Anatomy of THE Groove: “Mr. D.J. Don’t Stop The Music” by Bobby Womack (1979)

One of the things that made Bobby Womack have such musical longevity is the fact that he was such a renowned songwriter playing even outside his own field. This was particularly true for the jazz world. George Benson’s iconic instrumental hit “Breezin” was of course composted by Womack. He also worked with Crusader’s sax/bassist Wilton Felder on the 1980 album Inherit The Wind.  This album became a smash in London,and was likely part of the still gestating UK acid jazz scene. The man still continued to maintain his solo career-making a new album every year throughout the 7o’s. The decade ended in a very unexpected way for him however.

After dealing with a cocaine habit during his time recording with Sly Stone on his There’s A Riot Goin’ On,Womack lost his four month old son Truth in 1978. This apparently turned the habit into a serious addiction over the next decade. Still the man was on a musical roll. In 1979 he released his final album of the 70’s on Arista Records entitled Roads Of Life. I first encountered the CD during the late 90’s at Borders Books & Music. And only recently picked it up as part of a classic album vinyl reproduction box set of Womack’s Arista period. The album is seriously funky overall. The song that said it all for me was called “Mr. D.J. Don’t Stop The Music”.

After a screaming call to “come on with the music!”,the percussion accented drum beat rolls on with a wah wah pedal fueled Clavinet rings in the song. As the percussion increases,Womack and the band vocally contribute to the songs party atmosphere while a round,pulsing synthesizer and a funky harpsichord really pump up the choruses of the song. After the third chorus of the song, Womack plays one of his amp’d up blues/rock guitar solos. This goes into a piano solo fueled by climactic strings-bleeding into a wailing sax and back into a more rhythmic piano call and response. The strings segue out of this into the repeated chorus that continues on into the songs fade out.
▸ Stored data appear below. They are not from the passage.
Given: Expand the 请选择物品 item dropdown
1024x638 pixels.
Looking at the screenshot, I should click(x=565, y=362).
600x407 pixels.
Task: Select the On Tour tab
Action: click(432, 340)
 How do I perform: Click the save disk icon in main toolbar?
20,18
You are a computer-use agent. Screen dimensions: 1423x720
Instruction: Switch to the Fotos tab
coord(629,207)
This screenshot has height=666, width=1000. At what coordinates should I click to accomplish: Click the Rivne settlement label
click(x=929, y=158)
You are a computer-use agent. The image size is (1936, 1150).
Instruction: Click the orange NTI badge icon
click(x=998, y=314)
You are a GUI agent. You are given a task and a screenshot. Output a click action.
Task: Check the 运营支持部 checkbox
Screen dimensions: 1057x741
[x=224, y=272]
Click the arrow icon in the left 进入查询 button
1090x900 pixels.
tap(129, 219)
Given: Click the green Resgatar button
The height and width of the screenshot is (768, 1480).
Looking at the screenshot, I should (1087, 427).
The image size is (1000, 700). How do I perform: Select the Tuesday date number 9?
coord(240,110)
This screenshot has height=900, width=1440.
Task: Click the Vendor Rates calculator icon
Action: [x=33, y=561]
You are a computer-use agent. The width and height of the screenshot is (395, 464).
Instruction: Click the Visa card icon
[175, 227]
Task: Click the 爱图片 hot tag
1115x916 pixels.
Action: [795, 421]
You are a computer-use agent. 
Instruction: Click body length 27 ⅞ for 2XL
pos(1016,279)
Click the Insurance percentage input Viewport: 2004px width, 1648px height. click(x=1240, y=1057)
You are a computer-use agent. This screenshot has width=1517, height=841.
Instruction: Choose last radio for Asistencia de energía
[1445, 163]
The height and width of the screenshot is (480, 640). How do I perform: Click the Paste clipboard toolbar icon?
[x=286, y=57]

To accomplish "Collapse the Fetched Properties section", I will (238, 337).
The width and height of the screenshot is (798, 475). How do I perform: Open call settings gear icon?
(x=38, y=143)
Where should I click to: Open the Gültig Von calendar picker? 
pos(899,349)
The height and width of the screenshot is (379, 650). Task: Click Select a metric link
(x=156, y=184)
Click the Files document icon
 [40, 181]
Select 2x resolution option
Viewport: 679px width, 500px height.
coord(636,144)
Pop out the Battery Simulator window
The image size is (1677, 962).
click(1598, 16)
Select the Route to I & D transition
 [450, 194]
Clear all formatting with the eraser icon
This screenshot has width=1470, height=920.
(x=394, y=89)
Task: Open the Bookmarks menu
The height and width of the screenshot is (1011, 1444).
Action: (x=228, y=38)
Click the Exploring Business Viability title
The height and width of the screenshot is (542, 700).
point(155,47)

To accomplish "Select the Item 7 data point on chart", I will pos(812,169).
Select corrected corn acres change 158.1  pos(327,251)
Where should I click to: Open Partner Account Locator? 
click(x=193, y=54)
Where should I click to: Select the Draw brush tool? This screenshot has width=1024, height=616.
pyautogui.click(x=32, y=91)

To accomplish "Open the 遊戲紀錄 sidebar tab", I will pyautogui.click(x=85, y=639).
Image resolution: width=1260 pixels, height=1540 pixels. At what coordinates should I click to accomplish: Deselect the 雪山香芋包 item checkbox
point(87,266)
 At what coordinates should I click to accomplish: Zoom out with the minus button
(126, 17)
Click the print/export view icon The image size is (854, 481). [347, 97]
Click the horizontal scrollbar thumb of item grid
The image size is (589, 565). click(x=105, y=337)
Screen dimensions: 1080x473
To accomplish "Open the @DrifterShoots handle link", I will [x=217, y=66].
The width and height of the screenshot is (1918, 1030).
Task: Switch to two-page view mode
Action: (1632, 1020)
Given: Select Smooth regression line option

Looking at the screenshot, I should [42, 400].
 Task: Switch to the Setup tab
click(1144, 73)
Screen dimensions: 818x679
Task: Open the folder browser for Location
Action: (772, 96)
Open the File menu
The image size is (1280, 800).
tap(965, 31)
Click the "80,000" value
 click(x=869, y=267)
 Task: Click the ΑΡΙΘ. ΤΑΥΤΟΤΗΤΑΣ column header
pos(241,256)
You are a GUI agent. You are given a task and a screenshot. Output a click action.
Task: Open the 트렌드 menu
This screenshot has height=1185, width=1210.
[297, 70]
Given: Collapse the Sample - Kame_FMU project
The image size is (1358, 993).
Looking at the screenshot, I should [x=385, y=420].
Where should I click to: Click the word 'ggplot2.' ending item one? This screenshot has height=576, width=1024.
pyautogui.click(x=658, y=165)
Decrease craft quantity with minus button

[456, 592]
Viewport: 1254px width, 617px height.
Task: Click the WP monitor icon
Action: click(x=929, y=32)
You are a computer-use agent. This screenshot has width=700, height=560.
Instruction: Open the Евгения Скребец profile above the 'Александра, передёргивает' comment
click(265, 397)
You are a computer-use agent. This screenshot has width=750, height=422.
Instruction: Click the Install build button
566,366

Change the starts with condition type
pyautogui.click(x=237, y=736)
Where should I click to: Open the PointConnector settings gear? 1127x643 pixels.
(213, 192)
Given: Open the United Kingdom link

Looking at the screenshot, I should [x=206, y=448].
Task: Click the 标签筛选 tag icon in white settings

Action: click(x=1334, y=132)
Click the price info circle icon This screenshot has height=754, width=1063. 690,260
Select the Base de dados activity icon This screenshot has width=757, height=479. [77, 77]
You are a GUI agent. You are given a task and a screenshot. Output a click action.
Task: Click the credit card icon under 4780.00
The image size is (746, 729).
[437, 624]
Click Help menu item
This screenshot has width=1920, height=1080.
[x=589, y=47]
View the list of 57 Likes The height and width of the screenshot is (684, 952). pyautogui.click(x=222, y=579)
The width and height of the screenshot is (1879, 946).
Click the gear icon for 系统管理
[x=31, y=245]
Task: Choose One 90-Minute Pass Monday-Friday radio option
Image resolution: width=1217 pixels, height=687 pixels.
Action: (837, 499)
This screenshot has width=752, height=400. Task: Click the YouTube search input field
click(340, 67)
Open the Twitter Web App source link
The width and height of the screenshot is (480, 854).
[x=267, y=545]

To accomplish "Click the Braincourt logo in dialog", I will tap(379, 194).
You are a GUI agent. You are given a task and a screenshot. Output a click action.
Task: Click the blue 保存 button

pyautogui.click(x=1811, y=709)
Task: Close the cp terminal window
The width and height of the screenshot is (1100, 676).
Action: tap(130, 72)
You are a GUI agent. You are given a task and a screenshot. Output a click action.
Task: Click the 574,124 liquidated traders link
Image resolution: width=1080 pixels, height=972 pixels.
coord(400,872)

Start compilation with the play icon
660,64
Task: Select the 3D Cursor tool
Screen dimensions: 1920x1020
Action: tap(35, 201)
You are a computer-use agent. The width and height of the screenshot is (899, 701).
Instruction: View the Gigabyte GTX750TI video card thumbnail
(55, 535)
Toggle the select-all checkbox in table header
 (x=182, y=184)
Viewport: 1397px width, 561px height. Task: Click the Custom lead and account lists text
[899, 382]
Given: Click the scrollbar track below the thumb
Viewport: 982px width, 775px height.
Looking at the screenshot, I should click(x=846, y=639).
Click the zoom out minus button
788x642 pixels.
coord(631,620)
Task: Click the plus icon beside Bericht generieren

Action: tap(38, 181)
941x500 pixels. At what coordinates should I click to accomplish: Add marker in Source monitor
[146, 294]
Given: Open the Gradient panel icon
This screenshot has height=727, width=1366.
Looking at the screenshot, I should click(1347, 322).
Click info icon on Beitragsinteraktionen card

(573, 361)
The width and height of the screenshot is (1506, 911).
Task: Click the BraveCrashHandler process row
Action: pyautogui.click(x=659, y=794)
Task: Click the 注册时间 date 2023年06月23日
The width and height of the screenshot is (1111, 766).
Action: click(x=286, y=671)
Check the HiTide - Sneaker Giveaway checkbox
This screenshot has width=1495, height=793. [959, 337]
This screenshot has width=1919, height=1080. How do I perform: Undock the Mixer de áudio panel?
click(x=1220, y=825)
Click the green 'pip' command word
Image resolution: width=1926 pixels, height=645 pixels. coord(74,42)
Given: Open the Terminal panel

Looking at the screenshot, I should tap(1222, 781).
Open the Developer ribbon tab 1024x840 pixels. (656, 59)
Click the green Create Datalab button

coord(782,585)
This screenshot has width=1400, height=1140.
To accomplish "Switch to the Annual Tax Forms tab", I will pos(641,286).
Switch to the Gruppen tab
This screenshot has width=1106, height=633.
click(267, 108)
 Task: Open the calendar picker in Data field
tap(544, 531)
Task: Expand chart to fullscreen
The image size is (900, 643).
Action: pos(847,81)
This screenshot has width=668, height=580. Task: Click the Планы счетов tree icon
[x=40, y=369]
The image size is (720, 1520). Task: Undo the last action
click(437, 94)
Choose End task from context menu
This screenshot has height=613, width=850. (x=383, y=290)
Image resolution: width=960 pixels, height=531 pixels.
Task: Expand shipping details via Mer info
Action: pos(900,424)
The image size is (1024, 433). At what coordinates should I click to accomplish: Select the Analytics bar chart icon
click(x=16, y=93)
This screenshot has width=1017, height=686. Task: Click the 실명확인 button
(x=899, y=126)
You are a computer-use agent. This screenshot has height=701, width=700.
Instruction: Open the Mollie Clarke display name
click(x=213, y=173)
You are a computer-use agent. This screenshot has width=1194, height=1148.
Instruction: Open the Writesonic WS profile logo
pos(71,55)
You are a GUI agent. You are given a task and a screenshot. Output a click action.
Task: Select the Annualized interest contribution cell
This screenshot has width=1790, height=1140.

Recorded at Muscle Shoals studios with former Motown Funk Brothers Jack Ashford and Eddie Bongo Brown (on drums and percussion),this song is another superb example of the type of orchestrated,danceable funk that could function very easily under the mirrored ball of the disco floor.  The party sound vibe that always worked so well for the stomping disco/funk sound really brings out the groove as well. Womack’s ability to play and write funky music had really come into it’s own by the end of the 1970’s. And it really shows how much clout he held among the big funk/soul/jazz session players at the time that he could get together with them to jam out strong grooves like this one so regularly.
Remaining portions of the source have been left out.